Трофимову захотелось спросить, сколько ему лет, так захотелось, что он даже улыбнулся, но, боясь, что Бовыко обидится, переменил разговор:
— Товарищ лейтенант, вы, наверное, уроженец какой-нибудь приволжской области?
— Волгарь! — быстро отозвался Бовыко. — Я из Костромы. А почему вы узнали?
— Родным духом повеяло — вы говорите так.
— Я прирожденный волгарь…
Ровно через две минуты Трофимов уже знал, что лейтенант Бовыко два года назад окончил отличником десятилетку и к началу войны был первокурсником института речного транспорта и что в самом недалеком будущем он станет конструктором.
— Это же так интересно! — говорил он. — Вы и представить не можете, сколько перед нами, специалистами судостроения, стоит неразрешенных проблем.
«И ты собираешься разрешить их все сразу! — с ласковой иронией подумал Трофимов. — Что же, желаю тебе успеха».
— Но, конечно, нужно считаться с политическим положением страны, — продолжал лейтенант Бовыко. — Ведь сейчас страна крайне нуждается в офицерах, и я обязательно выполню свой долг… Дело в том, что военная служба — мое второе призвание.
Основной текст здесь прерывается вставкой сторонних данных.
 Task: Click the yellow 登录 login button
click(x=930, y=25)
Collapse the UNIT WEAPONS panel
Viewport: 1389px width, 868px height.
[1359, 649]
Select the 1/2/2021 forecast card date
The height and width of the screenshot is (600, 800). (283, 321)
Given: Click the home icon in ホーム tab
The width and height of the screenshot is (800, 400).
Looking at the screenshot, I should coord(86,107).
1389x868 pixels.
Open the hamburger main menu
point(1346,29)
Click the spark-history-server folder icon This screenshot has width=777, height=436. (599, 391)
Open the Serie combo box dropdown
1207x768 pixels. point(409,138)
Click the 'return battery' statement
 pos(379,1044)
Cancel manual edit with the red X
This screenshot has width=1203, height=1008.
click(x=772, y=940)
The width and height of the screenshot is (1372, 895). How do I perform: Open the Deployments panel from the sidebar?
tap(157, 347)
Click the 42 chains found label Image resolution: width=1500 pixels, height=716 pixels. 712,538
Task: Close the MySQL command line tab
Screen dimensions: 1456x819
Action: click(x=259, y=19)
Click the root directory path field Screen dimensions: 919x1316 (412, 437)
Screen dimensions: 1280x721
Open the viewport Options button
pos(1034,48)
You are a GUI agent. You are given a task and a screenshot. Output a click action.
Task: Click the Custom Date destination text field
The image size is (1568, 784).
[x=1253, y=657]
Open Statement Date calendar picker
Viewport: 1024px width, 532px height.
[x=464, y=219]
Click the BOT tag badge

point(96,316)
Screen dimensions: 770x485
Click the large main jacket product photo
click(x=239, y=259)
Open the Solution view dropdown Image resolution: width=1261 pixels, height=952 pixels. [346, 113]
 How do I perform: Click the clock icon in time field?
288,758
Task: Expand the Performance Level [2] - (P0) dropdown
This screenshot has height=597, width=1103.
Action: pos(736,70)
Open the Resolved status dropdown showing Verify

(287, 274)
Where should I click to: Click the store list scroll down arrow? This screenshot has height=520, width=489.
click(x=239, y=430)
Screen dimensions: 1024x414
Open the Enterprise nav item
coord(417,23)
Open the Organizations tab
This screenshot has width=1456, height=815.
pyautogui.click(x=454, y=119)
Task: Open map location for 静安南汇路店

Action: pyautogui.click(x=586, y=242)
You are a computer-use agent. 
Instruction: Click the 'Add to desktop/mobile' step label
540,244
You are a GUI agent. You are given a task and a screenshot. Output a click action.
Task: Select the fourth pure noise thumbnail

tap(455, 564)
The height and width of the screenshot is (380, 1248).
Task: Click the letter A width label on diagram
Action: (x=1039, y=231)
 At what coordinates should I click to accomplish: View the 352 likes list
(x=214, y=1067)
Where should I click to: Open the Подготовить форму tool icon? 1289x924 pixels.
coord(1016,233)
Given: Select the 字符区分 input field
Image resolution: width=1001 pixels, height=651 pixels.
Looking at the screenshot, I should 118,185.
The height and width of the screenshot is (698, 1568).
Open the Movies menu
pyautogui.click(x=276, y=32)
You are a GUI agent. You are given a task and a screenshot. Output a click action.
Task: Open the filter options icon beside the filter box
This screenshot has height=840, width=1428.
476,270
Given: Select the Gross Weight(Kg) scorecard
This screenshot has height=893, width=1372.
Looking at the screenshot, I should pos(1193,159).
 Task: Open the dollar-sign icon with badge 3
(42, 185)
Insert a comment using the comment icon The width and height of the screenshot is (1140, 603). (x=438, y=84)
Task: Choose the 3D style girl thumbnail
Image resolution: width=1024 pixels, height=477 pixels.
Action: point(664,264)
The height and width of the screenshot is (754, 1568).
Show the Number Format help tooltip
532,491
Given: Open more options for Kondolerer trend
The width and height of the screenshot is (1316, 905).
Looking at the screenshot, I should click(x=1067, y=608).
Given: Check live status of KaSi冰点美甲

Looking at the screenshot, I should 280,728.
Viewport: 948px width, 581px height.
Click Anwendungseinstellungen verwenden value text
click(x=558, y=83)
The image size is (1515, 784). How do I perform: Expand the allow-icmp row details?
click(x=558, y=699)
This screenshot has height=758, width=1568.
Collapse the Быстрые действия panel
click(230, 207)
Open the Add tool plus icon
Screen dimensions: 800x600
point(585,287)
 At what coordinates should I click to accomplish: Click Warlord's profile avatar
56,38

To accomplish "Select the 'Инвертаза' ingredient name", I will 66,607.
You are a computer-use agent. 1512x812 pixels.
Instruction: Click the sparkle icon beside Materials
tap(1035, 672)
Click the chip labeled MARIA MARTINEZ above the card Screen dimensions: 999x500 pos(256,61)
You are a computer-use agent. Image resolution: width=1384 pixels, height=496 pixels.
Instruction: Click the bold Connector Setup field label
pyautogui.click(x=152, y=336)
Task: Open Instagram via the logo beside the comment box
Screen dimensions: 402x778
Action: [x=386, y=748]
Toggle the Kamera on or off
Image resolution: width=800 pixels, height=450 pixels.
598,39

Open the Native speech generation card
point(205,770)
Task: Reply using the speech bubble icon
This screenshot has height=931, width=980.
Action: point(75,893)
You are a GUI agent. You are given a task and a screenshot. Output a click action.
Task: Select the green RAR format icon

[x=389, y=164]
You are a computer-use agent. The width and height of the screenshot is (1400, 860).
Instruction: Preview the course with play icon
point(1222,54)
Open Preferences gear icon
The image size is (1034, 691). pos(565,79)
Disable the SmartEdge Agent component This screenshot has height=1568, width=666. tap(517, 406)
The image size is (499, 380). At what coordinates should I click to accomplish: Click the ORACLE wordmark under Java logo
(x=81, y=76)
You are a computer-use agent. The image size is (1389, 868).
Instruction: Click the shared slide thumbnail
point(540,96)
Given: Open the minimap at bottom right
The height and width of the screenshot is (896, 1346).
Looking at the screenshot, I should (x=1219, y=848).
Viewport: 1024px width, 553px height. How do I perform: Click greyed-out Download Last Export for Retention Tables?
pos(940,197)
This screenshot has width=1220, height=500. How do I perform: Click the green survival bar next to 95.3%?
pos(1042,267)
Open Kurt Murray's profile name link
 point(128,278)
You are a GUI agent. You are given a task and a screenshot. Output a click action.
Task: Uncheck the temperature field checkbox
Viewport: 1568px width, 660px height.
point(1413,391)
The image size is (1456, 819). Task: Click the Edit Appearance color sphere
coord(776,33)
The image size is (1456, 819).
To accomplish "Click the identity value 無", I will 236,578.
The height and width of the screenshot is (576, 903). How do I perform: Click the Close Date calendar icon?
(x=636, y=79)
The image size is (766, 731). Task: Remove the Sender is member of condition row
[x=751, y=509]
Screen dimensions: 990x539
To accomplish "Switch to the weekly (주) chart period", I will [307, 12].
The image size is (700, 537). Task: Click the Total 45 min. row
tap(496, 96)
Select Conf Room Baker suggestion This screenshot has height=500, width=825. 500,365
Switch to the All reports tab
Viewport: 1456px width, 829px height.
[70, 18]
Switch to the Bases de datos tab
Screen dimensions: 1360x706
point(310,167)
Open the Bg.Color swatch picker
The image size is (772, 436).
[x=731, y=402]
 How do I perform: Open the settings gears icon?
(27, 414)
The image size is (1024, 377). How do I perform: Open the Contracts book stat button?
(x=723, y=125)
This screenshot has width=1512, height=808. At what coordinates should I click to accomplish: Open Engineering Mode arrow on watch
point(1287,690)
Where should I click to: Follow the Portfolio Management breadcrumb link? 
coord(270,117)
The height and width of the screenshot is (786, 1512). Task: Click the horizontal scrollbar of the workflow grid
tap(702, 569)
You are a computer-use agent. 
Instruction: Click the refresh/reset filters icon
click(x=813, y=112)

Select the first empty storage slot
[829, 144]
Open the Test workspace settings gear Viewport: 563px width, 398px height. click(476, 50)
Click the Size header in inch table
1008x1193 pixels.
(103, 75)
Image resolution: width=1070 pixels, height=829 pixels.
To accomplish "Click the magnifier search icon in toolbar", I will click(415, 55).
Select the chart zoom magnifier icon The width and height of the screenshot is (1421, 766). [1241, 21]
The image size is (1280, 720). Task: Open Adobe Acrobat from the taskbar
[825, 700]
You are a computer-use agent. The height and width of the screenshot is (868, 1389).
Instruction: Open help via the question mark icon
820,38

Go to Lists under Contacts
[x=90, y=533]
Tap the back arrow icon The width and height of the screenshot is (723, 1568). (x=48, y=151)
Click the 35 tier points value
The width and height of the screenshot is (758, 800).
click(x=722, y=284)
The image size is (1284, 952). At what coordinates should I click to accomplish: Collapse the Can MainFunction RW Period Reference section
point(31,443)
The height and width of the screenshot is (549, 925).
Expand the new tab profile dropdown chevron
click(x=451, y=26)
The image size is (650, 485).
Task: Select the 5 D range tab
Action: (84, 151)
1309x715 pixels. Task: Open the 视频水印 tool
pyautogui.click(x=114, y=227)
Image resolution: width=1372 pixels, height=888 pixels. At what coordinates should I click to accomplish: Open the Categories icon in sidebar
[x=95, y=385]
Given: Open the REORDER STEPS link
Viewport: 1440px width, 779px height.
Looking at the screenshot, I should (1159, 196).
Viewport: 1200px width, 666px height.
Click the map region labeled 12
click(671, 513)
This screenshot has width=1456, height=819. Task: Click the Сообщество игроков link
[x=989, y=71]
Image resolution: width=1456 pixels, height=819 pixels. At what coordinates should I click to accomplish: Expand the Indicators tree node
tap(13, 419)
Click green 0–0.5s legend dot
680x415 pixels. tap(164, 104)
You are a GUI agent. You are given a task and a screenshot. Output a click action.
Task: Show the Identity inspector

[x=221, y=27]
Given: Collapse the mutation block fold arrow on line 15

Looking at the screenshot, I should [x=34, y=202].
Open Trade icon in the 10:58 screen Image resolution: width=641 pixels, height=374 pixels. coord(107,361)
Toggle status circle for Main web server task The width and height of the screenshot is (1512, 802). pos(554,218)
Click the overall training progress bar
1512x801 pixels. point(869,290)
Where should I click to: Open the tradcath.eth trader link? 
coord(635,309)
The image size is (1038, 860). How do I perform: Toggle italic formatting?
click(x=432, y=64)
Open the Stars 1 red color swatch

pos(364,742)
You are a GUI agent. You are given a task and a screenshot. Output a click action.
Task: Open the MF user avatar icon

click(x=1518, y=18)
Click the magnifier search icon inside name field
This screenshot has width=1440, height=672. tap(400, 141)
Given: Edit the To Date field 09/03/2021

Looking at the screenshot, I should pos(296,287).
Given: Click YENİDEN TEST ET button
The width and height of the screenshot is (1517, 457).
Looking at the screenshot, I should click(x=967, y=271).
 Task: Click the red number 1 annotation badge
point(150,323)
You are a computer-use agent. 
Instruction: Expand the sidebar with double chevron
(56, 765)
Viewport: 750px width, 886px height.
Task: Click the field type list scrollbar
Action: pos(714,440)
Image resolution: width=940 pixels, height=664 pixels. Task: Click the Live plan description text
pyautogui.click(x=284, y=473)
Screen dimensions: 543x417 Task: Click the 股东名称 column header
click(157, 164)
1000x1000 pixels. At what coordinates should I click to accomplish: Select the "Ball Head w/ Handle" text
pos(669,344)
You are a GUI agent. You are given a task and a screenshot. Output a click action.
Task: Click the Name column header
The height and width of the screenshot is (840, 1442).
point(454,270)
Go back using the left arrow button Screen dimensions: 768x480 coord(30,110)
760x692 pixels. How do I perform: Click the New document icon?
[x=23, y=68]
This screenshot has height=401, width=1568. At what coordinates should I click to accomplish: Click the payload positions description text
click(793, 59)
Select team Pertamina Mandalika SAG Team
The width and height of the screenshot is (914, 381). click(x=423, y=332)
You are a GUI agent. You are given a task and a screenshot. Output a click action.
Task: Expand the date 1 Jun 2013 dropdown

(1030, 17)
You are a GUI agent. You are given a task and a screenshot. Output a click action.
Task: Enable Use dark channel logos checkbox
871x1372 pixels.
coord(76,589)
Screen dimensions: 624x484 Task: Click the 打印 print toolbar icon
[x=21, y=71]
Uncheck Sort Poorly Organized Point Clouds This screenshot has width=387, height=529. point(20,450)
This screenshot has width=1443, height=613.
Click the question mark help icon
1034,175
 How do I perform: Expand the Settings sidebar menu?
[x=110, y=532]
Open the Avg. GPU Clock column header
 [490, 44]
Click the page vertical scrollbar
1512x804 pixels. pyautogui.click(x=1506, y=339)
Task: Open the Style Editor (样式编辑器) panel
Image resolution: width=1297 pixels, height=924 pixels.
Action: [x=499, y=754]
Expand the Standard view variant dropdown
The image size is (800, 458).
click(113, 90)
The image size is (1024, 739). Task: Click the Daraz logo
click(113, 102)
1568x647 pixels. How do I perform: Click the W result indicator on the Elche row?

Как, по-вашему, старший лейтенант, у человека может быть два призвания?
Тут лейтенант Бовыко взглянул на часы и вскочил: стрелки показывали 0.10.
— Что же я делаю?! Ведь вам еще отдохнуть надо и вообще… А я нужен подполковнику!
Отменив уставной этикет, Трофимов крепко пожал руку Бовыко.
— Знаете, лейтенант, когда будем стоять на отдыхе, заходите запросто. Хорошо?
— Обязательно. Желаю успеха, товарищ Трофимов!
— И вам, товарищ Бовыко!
Но молодой лейтенант сразу не ушел. Его захватила новая мысль:
— Как, по-вашему, наш подполковник очень строгий?
— Нет, не очень…
— Бывают строже?
— Бывают… Но он хорошо разбирается в людях…
— Я тоже так думаю… Кстати, он очень вас хвалил. Я, конечно, не могу сказать всего, но мне кажется, что после завтрашней победы (ведь мы, конечно, завтра победим), вы получите какое-то новое назначение. Вот тогда увидите… Как бы я хотел командовать… пока хотя бы ротой… А на отдыхе я непременно зайду к вам.
17
Должно быть, Засухину в этот последний вечер перед боем хотелось о чем-то поговорить с Трофимовым. Когда стемнело, он два раза прошел мимо блиндажа командного пункта. Раз даже задержался и спросил телефониста:
— Старший лейтенант все еще занят?
— Занят. С лейтенантом разговаривает…
Засухин медленно прошел к солдатским блиндажам, где шли приглушенные степенные разговоры. Бойцы удивились, когда Засухин сел не поодаль, как обычно, а почти в центре их кружка. Соседи подвинулись, давая ему место. Но прерванный разговор не клеился, — не потому, что солдаты не хотели говорить при Засухине, просто при нем казалось неудобным говорить о мелочах. Понял это или не понял Засухин, но он спросил:
— Толковали о чем?
Ответил за всех Коптев:
— За сегодняшний день обо всем перетолковали, товарищ старший сержант. О семьях нынче беседуем…
— Самые боевые вопросы про баб решаем! — смешливо ввернул Евстигнеев.
На этот раз веселость Евстигнеева бойцам не понравилась.
— Один как перст, так тебе и легко смеяться. А тут большой вопрос получается… Коли интересуетесь, старший сержант, рассказать можно… Получилось так, что одному нашему товарищу жена писать редко стала: холодность от нее пошла. Ну, он рассердился, приревновал и написал ей письмо. И в том письме строгий приказ дал, чтобы она немедля патефон продала. Дело так получилось: перед самой войной купил он патефон, чтобы дома веселее было. Вот сейчас и требует от жены, чтобы она не веселилась. «А то, говорит, ты там фокстроты слушаешь, и может быть, с молодыми людьми танцуешь, а мне здесь кровь проливать приходится». Вот у нас и получился разговор: прав этот товарищ или неправ вовсе?
— Жене он, значит, не верит, — добавил Евстигнеев.
Вопрос о продаже патефона решался всеми серьезно: большинство полагало, что требование о его продаже было справедливо.
— Какое мнение у вас по этому вопросу будет? — обратился к Засухину Коптев!
Засухин обдумал и медленно выговорил:
— Патефон ни при чем… если на человека надежды нет — дело иное, а музыка и веселье — само собой. Пусть жена утешается…
— Зря, значит, он потребовал патефон продать?
— Зря.
Засухин как неожиданно присел к солдатскому кружку, так и поднялся.